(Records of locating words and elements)
— BEGIN —

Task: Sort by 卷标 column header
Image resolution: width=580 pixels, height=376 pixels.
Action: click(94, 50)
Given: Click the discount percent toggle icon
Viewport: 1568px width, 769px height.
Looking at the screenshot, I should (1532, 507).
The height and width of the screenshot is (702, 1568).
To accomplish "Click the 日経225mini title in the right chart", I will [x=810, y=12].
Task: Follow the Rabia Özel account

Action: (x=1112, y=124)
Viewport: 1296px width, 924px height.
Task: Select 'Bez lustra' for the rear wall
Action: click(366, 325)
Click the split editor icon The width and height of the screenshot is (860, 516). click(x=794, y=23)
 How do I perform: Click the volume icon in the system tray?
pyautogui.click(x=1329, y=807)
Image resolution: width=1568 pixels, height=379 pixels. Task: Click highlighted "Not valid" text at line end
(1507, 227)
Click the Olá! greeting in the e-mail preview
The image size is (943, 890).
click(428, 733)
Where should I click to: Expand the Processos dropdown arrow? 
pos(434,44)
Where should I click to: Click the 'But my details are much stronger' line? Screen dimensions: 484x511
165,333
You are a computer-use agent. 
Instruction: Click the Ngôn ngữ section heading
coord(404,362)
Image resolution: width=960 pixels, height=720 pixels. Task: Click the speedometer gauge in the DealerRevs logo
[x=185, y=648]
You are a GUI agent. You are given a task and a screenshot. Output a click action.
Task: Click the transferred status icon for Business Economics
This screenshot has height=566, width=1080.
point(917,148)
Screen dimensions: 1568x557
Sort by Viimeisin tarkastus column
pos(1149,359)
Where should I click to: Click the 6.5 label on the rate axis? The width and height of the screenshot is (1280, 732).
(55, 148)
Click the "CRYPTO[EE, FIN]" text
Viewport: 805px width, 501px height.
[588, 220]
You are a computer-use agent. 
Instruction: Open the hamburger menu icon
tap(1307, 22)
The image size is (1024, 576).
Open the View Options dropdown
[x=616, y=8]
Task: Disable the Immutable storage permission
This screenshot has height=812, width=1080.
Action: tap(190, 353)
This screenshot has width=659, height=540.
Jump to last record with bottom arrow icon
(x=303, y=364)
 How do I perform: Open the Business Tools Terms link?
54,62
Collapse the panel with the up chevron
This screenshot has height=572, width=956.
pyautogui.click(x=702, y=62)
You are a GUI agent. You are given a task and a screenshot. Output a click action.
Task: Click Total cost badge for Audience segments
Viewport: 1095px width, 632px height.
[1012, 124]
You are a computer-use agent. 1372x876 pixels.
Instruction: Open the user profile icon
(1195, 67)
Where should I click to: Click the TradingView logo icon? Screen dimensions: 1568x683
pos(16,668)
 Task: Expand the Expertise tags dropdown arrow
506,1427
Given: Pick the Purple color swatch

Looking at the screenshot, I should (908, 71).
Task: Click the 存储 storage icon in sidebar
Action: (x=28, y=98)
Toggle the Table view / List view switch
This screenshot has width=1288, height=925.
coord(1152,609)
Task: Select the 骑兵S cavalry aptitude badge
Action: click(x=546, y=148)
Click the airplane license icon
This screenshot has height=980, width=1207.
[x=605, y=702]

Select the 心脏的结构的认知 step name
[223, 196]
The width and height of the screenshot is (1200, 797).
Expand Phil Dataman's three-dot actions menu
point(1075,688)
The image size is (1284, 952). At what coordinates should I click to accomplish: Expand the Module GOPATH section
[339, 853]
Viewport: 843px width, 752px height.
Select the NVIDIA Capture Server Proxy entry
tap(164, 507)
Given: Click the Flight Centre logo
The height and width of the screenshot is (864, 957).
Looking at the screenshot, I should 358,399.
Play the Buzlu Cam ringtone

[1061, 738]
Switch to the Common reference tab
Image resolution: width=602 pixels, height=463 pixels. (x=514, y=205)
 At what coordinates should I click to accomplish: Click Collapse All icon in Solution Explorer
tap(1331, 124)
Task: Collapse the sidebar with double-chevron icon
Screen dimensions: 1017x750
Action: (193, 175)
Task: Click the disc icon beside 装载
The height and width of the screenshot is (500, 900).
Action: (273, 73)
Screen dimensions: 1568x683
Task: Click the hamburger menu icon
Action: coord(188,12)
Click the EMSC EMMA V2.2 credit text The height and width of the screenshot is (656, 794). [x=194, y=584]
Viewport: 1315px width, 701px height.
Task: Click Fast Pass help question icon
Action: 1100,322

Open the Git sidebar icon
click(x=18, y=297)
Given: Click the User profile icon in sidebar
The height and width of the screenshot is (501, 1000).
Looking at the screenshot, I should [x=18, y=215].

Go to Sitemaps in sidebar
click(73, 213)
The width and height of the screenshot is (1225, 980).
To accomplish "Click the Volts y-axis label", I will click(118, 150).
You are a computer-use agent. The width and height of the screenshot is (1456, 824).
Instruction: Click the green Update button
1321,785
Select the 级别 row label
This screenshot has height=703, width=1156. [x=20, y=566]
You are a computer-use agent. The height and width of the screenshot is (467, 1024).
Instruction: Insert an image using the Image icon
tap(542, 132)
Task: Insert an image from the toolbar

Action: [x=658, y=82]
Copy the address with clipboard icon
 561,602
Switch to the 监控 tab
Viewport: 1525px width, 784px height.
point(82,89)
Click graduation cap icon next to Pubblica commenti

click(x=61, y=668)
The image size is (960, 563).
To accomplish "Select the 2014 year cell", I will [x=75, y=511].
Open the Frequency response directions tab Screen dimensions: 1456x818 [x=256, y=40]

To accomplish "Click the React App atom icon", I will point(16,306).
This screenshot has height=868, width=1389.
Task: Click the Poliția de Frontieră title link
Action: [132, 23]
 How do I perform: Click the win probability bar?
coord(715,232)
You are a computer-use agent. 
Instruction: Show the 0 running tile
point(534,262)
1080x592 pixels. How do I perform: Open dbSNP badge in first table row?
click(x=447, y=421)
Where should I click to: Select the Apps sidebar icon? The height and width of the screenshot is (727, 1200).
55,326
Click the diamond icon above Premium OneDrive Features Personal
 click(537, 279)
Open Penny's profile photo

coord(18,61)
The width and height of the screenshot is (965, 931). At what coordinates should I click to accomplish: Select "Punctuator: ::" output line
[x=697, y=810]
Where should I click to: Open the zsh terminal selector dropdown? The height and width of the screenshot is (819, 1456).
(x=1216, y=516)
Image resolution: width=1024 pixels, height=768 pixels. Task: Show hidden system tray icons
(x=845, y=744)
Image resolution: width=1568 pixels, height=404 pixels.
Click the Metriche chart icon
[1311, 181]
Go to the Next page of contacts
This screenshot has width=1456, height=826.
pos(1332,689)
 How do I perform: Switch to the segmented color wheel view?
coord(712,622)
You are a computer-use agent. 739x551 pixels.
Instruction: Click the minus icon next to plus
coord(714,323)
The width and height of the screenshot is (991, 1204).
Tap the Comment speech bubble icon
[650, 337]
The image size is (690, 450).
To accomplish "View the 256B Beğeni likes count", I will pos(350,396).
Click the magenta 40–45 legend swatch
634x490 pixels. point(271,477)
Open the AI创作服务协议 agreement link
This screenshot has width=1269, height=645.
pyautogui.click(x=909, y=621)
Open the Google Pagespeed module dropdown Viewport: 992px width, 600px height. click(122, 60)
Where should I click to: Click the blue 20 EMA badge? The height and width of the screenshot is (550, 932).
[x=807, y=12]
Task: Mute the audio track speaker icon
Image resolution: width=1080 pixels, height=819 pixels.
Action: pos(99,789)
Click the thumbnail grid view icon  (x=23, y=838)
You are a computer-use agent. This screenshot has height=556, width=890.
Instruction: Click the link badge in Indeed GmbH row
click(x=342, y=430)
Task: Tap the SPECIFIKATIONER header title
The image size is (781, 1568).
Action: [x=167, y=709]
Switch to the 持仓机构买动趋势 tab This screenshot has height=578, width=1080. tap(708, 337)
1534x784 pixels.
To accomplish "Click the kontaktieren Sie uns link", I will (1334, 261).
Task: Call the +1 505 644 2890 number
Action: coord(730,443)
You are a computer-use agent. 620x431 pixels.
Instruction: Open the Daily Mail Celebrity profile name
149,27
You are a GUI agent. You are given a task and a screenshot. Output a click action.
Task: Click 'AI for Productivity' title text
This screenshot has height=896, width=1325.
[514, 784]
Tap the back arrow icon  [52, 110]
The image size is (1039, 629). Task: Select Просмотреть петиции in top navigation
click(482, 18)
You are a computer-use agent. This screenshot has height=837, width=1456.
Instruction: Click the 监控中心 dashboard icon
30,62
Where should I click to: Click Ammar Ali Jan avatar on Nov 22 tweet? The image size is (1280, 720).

— END —

- GIVEN REQUEST -
Change "toggle" to "switch" in the part of the rows that runs from the start through the line containing "Looking at the screenshot, I should (1532, 507).", and write out only that part with nothing else altered.

- RESULT OF THIS EXERCISE -
Task: Sort by 卷标 column header
Image resolution: width=580 pixels, height=376 pixels.
Action: click(94, 50)
Given: Click the discount percent switch icon
Viewport: 1568px width, 769px height.
Looking at the screenshot, I should (1532, 507).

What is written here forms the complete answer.